In the 1950s and early 1960s, there was arguably no bigger name than former Riverdalian, senator and later president John Kennedy.
“American Visionary: John F. Kennedy’s Life and Times,” an exhibition at the New-York Historical Society in Manhattan, commemorates the public life and private times of Kennedy, marking what would have been his 100th birthday.
It brings together well-known and rare images from organizations like the John F. Kennedy Presidential Library and Getty Images, with photographs taken by journalists like Jacques Lowe, who was Kennedy’s campaign and personal photographer, freelancer Lisl Steiner, and Lawrence Schiller, whose work appeared in Life and the Saturday Evening Post.
“This time period is the golden age of photojournalism,” said Marilyn Satin Kushner, curator and head of the department of prints, photographs and architectural collections at the historical society.
“These are not fine art photographs. Photojournalists would follow (celebrities and elected officials) around, but the Kennedy family knew how to work that, and they knew how to work the media, and especially Joseph Kennedy. JFK’s father had great control as to what went out and what didn’t.”
It was also a time when television was in its early years, with Kennedy expertly handling that medium.
The photographs show a loving father, a three-year presidency — later called Camelot — giving the nation a glamorous young couple, John and Jacqueline Kennedy, in the years following World War II hero Dwight D. Eisenhower and his wife Mamie.
“He was steeped in history,” Kushner said of Kennedy. “She was steeped in culture. This was a time when the future was in that generation’s hands, and the future was bright — and the future was youth.”
Of all the images shown during the exhibition, Kushner found one of the most memorable ones featuring Kennedy with his daughter Caroline. The two catch each other’s eye as Caroline peeks out of her bassinet.
“The interaction between the two of them is just beautiful to watch,” she said.
There is another photo of the president walking his son, dressed in a bathrobe, back to bed. The two are holding hands. The photos, Kushner said, step outside the image of Kennedy as a politician, instead showing him as a parent.

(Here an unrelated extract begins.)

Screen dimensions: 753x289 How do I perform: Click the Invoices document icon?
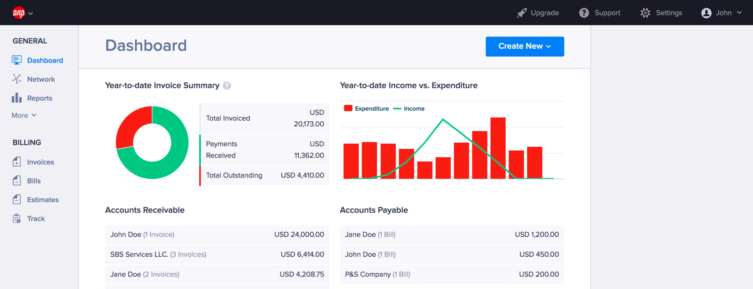[17, 162]
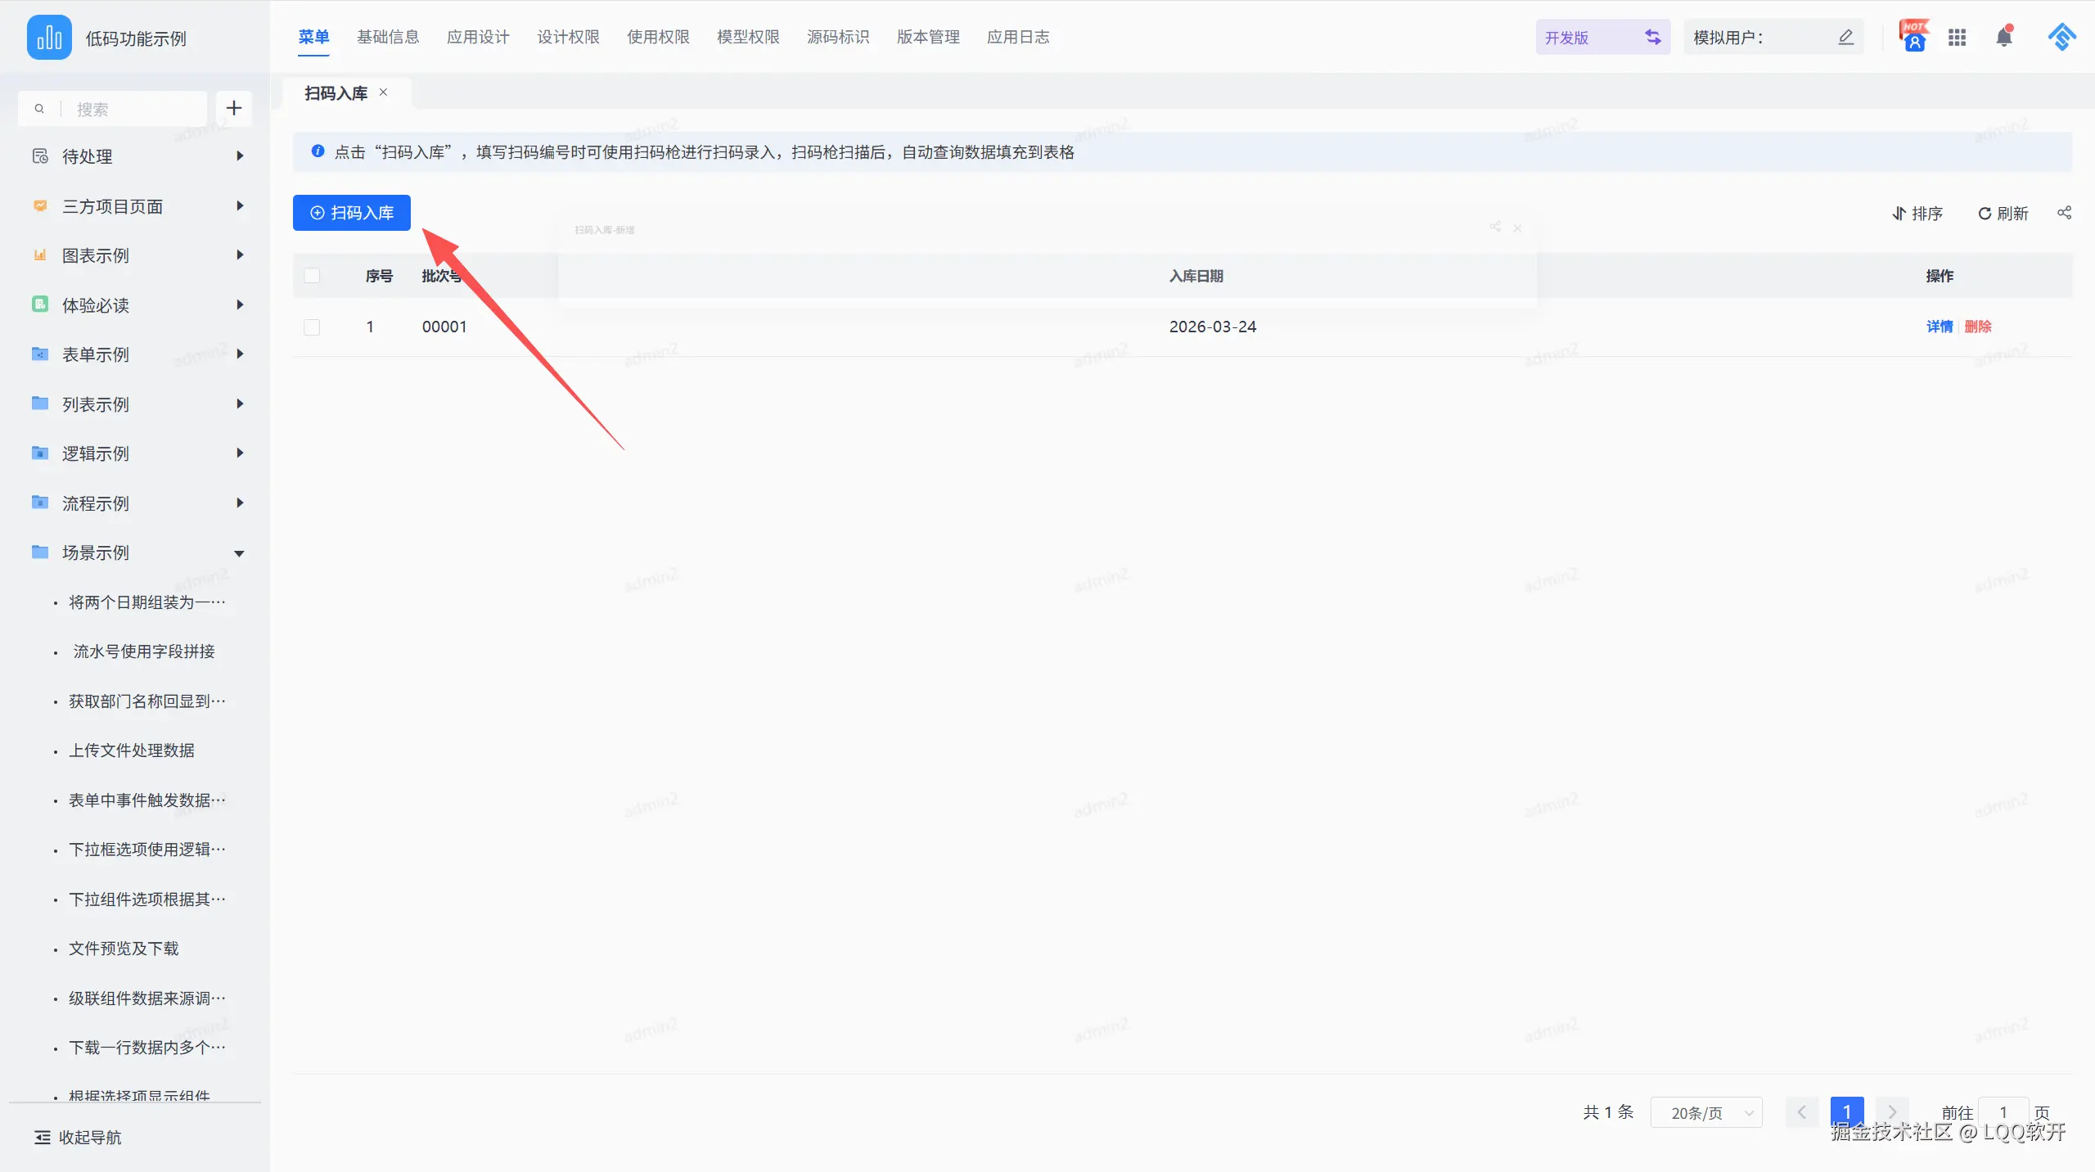Open the apps grid icon
2095x1172 pixels.
point(1957,37)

One of the exhibition’s challenges was appealing to those who remember Kennedy’s presidency and those who only know of him through the history books or through a quote from one of his speeches.
In the exhibition, Kushner said, there is a video of Kennedy’s inaugural address to give the full context of phrases like, “Ask not what your country can do for you, ask what you can do for your country.” Along the historical society’s walls are other memorable Kennedy quotes.

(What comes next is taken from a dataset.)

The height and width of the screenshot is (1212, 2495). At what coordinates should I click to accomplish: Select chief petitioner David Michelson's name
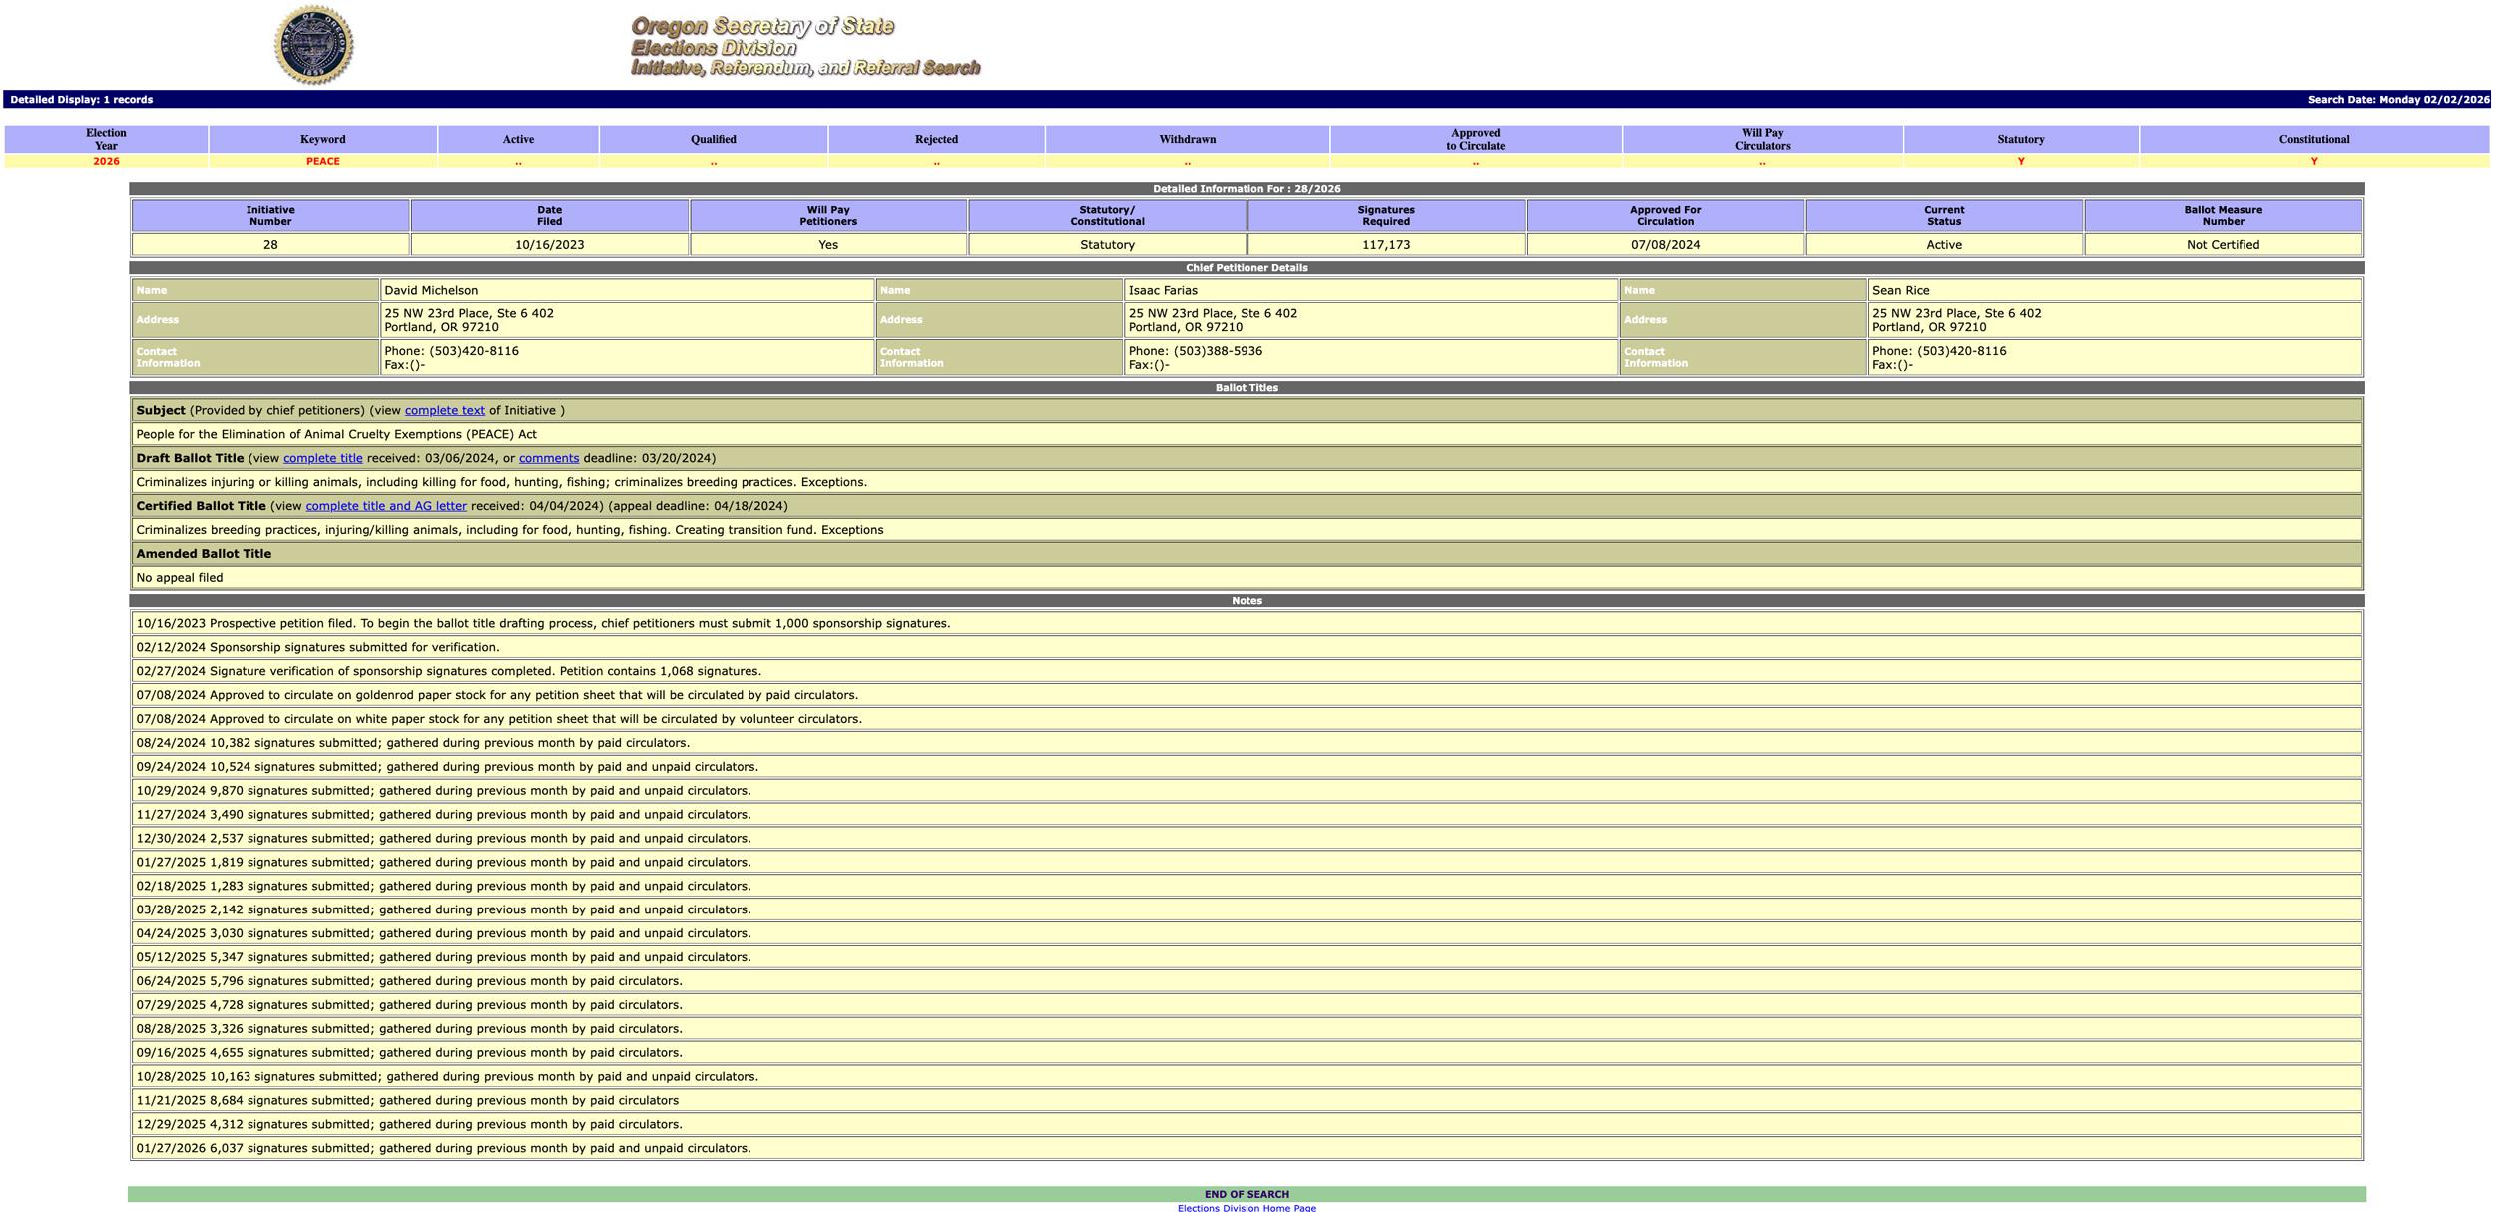[431, 290]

“Even though he didn’t achieve a lot of what he wanted to achieve, there was the desire there to do it,” Kushner said. “And, that was all shattered terribly on the awful November day in 1963 when he was assassinated and it was hard for the nation to pick up again.”
The exhibition covers Kennedy’s first congressional run in 1946, his 1953 wedding to the then Jacqueline Bouvier, and his White House years. The exhibition runs through Jan. 7.

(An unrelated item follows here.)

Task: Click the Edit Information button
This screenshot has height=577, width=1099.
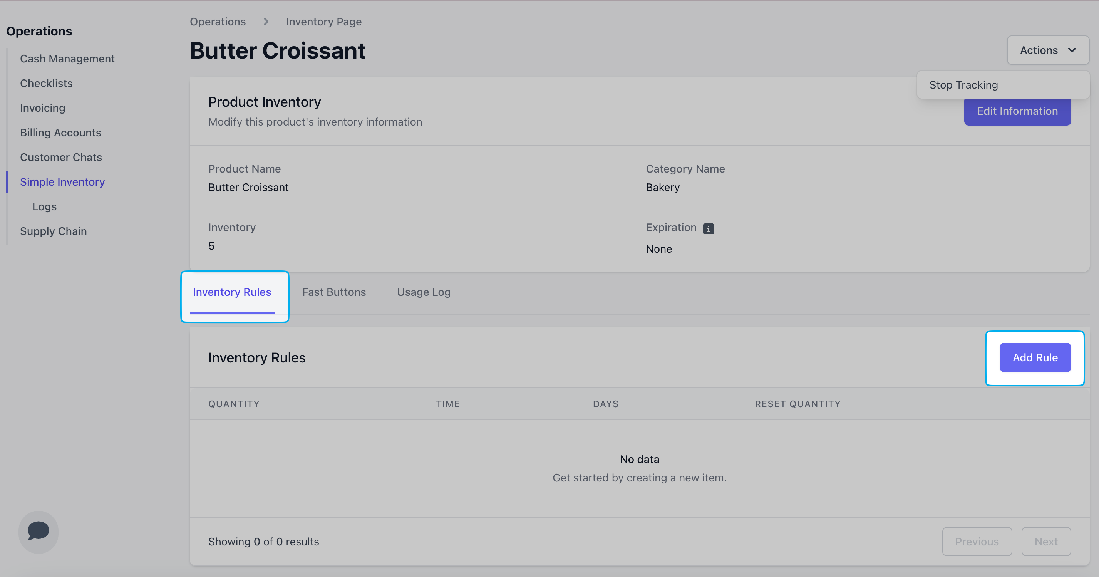Action: (1017, 112)
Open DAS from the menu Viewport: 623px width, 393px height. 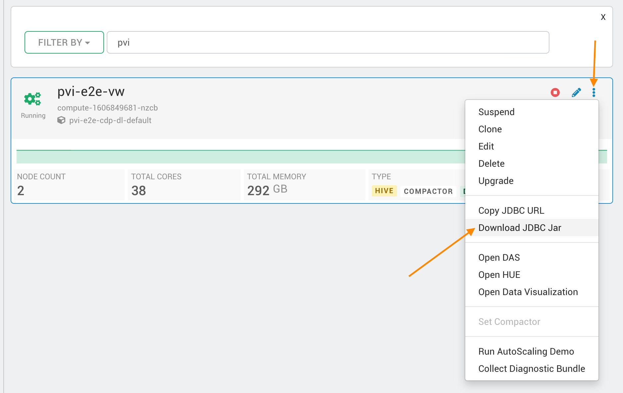pyautogui.click(x=499, y=257)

The show is part of the John F. Kennedy Library and Museum’s year-long celebration of Kennedy’s centennial year, and is based on the book “JFK: A Vision for America” by Stephen Kennedy Smith and Douglas Brinkley.
From 1927 to 1929, the Kennedy family lived at 5040 Independence Ave, and the future president attended Riverdale Country School.
“When I look at this and think back to the Kennedy years, there was such hope then,” Kushner said. “This was a time of youth.”